→ **抜粋文**:
--------------------

6日(日)、大阪府豊中市の176boxで開催されたGladiator028で、吉田開威が上田祐起を右スピニングバックエルボーでKOした。
Text by Shojiro Kameike

1Rから組みの展開で押されながらも、凌ぎ続けた吉田が2R残り6秒で逆転勝利。6月の中国WKG&M-1、ウー・シャオロン戦に続くKO勝ちの裏にあった自身の成長と課題とは――。試合翌日、吉田が道場主を務める空手道剛柔流朋武館高岳支部を訪ねた。


MMAでも思いっきり軸足を廻すことができるようになっています

――昨日は見事なKO勝ち、おめでとうございます。全試合終了後、上田選手のために救急車が呼ばれていました。試合終了後からしばらく経ってからダメージが表面化したようですが……。

「はい、それは聞きました。でもフィニッシュのスピニングバックエルボーではなく、足先蹴り(そくせんげり)がボディに入った時のダメージだったようですね。自分でも『温かい生肉を神経の通っているナイフで貫き通した』というような感触がありました」

――凄い表現ですが、感触のイメージは伝わってきます。ボディ、内臓のダメージであれば、時間が経って表れてくるのも理解できますね。

足先蹴りは1Rと2Rに一度ずつ確認できる。2Rの蹴りで感触があったという(C)SHOJIRO KAMEIKE

「ズボッと刺さってはいなかったけど、『これは効いたな』という感覚はありましたね。あれがズボッと刺さっていたら、その場で倒れていたと思います。外れていても、それだけ威力があることは分かったので、この蹴りを完成させていきたいです」

――6月は中国で一撃KO勝ちを収めています。あの時も左ハイをブロックされたものの、そのまま相手が倒れました。

「僕もあの左ハイで倒れるとは思っていませんでした。まず作戦として、距離を測るために出した左ハイだったんです。前日の公開計量で、相手がメチャクチャ度の強い眼鏡をかけているのを父が見て『これは遠いところは見えていない』と思ったそうなんです。

それを聞いて――試合前日から、ひたすら遠い間合いからの蹴りの打ち込みをやっていました。ただ、さっきも言ったとおり最初の左ハイで倒れるとは思っていなかったです。相手はブロックしていたし『蹴りを受けられてしまった』という感触で。と思っていたら、そのまま後ろに倒れていったので、『えっ!?』と思いました。

今まで空手で、面を付けている相手をKOする感覚は持っていたんです。面があるからメチャクチャ深く、ガッツリ当てて、ようやく倒れるという感覚で。でも面を付けていない相手を倒すことができた――自分の蹴りが思ったよりも威力があるんだな、って初めて知りました」

――シャオロン戦前のインタビューでは、「空手ではKOできているけど、MMAでは判定続きだから倒したい」と言っていました。これまでMMAの試合で出していた蹴りと、シャオロン戦の左ハイでは何か違いがあったのでしょうか。

--------------------

→ **保存済みの行**:
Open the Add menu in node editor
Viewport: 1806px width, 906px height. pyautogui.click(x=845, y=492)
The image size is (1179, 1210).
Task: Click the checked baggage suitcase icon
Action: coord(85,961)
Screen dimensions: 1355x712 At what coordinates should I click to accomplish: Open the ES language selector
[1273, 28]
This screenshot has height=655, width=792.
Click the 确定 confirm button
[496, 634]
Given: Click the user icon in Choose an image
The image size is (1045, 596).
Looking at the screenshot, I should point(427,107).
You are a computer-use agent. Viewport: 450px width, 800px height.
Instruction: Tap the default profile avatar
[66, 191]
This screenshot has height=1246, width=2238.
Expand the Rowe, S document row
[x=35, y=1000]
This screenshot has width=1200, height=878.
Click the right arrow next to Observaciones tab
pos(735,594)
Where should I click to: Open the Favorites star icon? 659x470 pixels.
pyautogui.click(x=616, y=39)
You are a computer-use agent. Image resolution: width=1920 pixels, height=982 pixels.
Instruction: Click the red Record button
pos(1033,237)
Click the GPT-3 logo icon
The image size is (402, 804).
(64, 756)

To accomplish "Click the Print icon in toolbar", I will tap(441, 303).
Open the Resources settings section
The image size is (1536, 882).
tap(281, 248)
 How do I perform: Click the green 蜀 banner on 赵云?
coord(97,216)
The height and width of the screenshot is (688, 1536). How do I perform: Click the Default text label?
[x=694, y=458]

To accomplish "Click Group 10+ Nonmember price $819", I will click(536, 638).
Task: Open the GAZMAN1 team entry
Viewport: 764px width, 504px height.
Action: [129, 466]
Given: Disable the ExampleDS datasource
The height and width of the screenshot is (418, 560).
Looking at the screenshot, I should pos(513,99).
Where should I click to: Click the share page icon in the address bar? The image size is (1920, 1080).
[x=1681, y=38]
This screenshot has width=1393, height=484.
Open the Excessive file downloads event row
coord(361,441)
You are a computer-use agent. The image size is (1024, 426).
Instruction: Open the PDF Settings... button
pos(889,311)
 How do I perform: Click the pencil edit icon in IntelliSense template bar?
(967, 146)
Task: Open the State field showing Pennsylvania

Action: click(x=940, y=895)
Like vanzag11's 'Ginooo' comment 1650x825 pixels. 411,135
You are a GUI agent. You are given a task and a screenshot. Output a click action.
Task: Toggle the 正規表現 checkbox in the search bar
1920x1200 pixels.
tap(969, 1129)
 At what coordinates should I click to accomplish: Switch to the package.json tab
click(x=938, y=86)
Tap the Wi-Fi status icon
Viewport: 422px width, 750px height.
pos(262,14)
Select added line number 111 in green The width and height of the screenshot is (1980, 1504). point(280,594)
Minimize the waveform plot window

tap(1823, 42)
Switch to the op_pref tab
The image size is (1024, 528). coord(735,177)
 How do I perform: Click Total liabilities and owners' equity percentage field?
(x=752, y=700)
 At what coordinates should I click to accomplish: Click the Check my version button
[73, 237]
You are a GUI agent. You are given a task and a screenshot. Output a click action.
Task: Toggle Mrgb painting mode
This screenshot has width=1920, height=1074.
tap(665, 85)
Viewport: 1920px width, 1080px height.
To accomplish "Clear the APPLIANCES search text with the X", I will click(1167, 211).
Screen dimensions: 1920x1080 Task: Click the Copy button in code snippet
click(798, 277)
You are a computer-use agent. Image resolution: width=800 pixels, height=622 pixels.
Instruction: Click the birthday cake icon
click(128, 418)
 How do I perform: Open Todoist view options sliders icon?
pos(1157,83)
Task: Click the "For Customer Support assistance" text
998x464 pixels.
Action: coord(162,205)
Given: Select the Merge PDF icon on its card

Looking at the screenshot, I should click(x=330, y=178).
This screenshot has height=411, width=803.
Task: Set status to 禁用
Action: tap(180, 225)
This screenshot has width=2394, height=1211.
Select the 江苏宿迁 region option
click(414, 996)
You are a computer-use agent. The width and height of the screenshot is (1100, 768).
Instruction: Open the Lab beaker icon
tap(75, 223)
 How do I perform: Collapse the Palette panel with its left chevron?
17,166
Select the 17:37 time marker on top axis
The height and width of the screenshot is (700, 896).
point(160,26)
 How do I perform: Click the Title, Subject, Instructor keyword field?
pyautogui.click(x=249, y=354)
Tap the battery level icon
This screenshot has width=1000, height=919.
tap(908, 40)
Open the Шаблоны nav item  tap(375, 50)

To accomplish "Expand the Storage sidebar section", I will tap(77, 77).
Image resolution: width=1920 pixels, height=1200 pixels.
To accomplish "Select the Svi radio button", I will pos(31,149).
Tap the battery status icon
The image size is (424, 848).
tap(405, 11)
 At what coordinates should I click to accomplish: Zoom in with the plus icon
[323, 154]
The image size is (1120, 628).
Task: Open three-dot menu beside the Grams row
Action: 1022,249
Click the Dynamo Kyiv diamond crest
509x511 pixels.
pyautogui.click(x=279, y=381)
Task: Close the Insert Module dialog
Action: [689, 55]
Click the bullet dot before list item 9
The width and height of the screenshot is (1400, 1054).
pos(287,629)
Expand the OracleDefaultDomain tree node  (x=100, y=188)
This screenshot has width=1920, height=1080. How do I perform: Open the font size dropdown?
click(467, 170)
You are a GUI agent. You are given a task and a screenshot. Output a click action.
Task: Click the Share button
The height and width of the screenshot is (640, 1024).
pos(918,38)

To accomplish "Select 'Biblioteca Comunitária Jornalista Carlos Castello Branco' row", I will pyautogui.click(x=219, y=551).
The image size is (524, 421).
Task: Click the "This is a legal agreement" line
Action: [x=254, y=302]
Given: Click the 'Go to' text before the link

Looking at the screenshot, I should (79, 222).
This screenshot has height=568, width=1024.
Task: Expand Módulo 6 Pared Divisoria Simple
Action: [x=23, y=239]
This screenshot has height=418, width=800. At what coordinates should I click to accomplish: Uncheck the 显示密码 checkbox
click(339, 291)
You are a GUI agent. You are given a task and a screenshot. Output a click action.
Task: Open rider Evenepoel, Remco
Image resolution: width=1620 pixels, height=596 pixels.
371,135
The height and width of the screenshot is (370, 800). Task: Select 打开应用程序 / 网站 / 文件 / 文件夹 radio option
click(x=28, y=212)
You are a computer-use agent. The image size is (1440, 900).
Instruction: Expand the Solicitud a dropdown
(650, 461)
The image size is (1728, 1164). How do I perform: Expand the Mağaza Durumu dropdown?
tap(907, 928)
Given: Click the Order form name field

--------------------

→ **提示課題 A**: 抜粋文によると、Gladiator028はどの会場で開催されましたか。
→ **提示課題 B**: 抜粋文のうち、「Text by Shojiro」という語句を含む箇所から書き始め、「れてくるのも理解できますね。」の直後で止めて、その部分をそのまま再掲してください。
上記の行は、本件には一切関係ありません。

→ **正しい結果 A**: 大阪府豊中市の176boxです。

→ **正しい結果 B**:
Text by Shojiro Kameike

1Rから組みの展開で押されながらも、凌ぎ続けた吉田が2R残り6秒で逆転勝利。6月の中国WKG&M-1、ウー・シャオロン戦に続くKO勝ちの裏にあった自身の成長と課題とは――。試合翌日、吉田が道場主を務める空手道剛柔流朋武館高岳支部を訪ねた。


MMAでも思いっきり軸足を廻すことができるようになっています

――昨日は見事なKO勝ち、おめでとうございます。全試合終了後、上田選手のために救急車が呼ばれていました。試合終了後からしばらく経ってからダメージが表面化したようですが……。

「はい、それは聞きました。でもフィニッシュのスピニングバックエルボーではなく、足先蹴り(そくせんげり)がボディに入った時のダメージだったようですね。自分でも『温かい生肉を神経の通っているナイフで貫き通した』というような感触がありました」

――凄い表現ですが、感触のイメージは伝わってきます。ボディ、内臓のダメージであれば、時間が経って表れてくるのも理解できますね。